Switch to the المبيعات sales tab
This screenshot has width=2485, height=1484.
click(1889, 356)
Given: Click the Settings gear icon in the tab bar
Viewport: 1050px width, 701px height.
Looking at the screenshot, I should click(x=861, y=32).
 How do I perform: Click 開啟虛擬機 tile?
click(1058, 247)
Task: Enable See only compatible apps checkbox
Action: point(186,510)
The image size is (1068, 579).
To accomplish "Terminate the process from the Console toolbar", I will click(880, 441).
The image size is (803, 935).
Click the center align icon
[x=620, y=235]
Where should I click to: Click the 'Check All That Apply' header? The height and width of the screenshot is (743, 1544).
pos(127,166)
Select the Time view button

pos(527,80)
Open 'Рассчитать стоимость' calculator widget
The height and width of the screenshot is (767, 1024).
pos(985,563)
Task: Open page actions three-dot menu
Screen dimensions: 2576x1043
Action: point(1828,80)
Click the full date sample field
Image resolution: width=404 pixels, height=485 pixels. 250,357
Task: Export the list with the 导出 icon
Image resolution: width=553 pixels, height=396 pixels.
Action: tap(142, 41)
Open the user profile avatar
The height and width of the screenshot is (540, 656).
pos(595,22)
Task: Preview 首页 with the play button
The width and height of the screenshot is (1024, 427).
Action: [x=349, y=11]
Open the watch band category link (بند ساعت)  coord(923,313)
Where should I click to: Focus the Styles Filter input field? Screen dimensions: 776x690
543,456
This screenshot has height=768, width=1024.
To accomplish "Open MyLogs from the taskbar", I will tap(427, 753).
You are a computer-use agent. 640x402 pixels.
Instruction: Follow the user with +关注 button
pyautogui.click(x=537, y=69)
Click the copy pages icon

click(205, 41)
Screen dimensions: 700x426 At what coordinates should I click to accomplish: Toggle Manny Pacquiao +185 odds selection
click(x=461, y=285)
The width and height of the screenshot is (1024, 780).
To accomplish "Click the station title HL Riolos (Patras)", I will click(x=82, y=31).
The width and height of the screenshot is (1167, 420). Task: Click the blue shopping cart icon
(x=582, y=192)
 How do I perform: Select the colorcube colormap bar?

--------------------------------

## SHORT EXERCISE
Copy the entire listing above line for line, with every character unchanged.

## THE OUTPUT
Switch to the المبيعات sales tab
This screenshot has width=2485, height=1484.
click(1889, 356)
Given: Click the Settings gear icon in the tab bar
Viewport: 1050px width, 701px height.
Looking at the screenshot, I should click(x=861, y=32).
 How do I perform: Click 開啟虛擬機 tile?
click(1058, 247)
Task: Enable See only compatible apps checkbox
Action: point(186,510)
The image size is (1068, 579).
To accomplish "Terminate the process from the Console toolbar", I will click(880, 441).
The image size is (803, 935).
Click the center align icon
[x=620, y=235]
Where should I click to: Click the 'Check All That Apply' header? The height and width of the screenshot is (743, 1544).
pos(127,166)
Select the Time view button

pos(527,80)
Open 'Рассчитать стоимость' calculator widget
The height and width of the screenshot is (767, 1024).
pos(985,563)
Task: Open page actions three-dot menu
Screen dimensions: 2576x1043
Action: point(1828,80)
Click the full date sample field
Image resolution: width=404 pixels, height=485 pixels. 250,357
Task: Export the list with the 导出 icon
Image resolution: width=553 pixels, height=396 pixels.
Action: tap(142, 41)
Open the user profile avatar
The height and width of the screenshot is (540, 656).
pos(595,22)
Task: Preview 首页 with the play button
The width and height of the screenshot is (1024, 427).
Action: [x=349, y=11]
Open the watch band category link (بند ساعت)  coord(923,313)
Where should I click to: Focus the Styles Filter input field? Screen dimensions: 776x690
543,456
This screenshot has height=768, width=1024.
To accomplish "Open MyLogs from the taskbar", I will tap(427, 753).
You are a computer-use agent. 640x402 pixels.
Instruction: Follow the user with +关注 button
pyautogui.click(x=537, y=69)
Click the copy pages icon

click(205, 41)
Screen dimensions: 700x426 At what coordinates should I click to accomplish: Toggle Manny Pacquiao +185 odds selection
click(x=461, y=285)
The width and height of the screenshot is (1024, 780).
To accomplish "Click the station title HL Riolos (Patras)", I will click(x=82, y=31).
The width and height of the screenshot is (1167, 420). Task: Click the blue shopping cart icon
(x=582, y=192)
 How do I perform: Select the colorcube colormap bar?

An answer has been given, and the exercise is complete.